Over the years I’ve attempted to analyze the allure of the
restaurant. Why do I and millions others flock to restaurants not only to mark
the memorable moments of our lives, but to treat ourselves and – of course – to
find sustenance. In a world in which we are responsible for each and every
minute of our lives: get up on time, make your bed, clean yourself, get
dressed, catch the subway, get off the right stop, work your ass off, return
emails, pick up your drycleaning, pay your bills, plan your vacation on-line, meet
your friends, find your keys, ad infinitum, it’s nice to sit down and take a
few hours off and let someone else (or a well-trained team of professionals)

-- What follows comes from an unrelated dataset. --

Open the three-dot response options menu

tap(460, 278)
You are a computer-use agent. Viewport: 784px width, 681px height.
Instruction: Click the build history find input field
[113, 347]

satisfy your needs. What a beautiful concept! You take a seat in a lovely room,
someone hands you a printed list of what they are prepared to make for you, you
tell someone who comes right to your side what you want, they bring it to you,
you eat it and all you have to do is whip out some piece of plastic and figure
out a tip in the end.
And like that robbery in the 70s, restaurants also provide a
vast amount of entertainment – usually in the form of people-watching. I’ve seen
oodles of celebrities dining by my side (or drinking at the bar!) I’ve
overheard outrageous conversations and run into old friends. And, I once
witnessed a man have a heart attack and be carried out of Josephine’s – the luxe
French bistro owned by the illegitimate son of Josephine Baker. The owner followed the gurney as it weaved in
and out of the tables and exclaimed in a thick Parisian accent, “…only in New
York!” I’m still not sure what he meant by this but I will surely never forget
it.
Life happens at restaurants like nowhere else. You can
choose to fill your belly with comfort food, fuel your body with nutritious fare
or send your taste buds on an exotic holiday. You can date, reunite, celebrate
and plan while sharing these experience with scores of strangers (some stranger
than others.) Other that the transporter
from Star Trek, I know of no other vehicle that gives you such power to
transform a moment in time.
I believe that one of the reasons I have stayed in this
crazy, crowded, noisy, expensive city is for the restaurants. Unlike my late
father, I do not frequent the finer dining rooms or the “it” spots of the
week. But living here means that at any
time of the day (or even night, in most cases,) I can have whatever cuisine I
desire. My favorite coconut bun or
hand-stretched noodles are just a 15-minute walk away in Chinatown. I can order escargot until 2 am at one of the
three (that I know of) French bistros in my neighborhood. When I feel like Italian
I can choose between northern, southern, casual or haute cuisine. I can eat
vegetarian, macrobiotic and vegan at a variety of places. And, I am proud to have a favorite Vietnamese
restaurant when most of America probably has never even tasted a Vietnamese
meal.
That’s why as an adult, I was so proud to be able to return
the favor to my father, to continue his legacy. When he used to visit me from
his adopted home in Maine, I would set up a crowded itinerary of all the
restaurants to hit. Our time together would be a mini road trip up and down the
streets of Manhattan sampling as much exotic fare as we could stomach – trying to
digest all the foods that were unheard of in Kennebunkport. I remember
finishing a four-course Indonesian meal and stopping off for a piece of
authentic New York pizza on the way home. This is how we bonded.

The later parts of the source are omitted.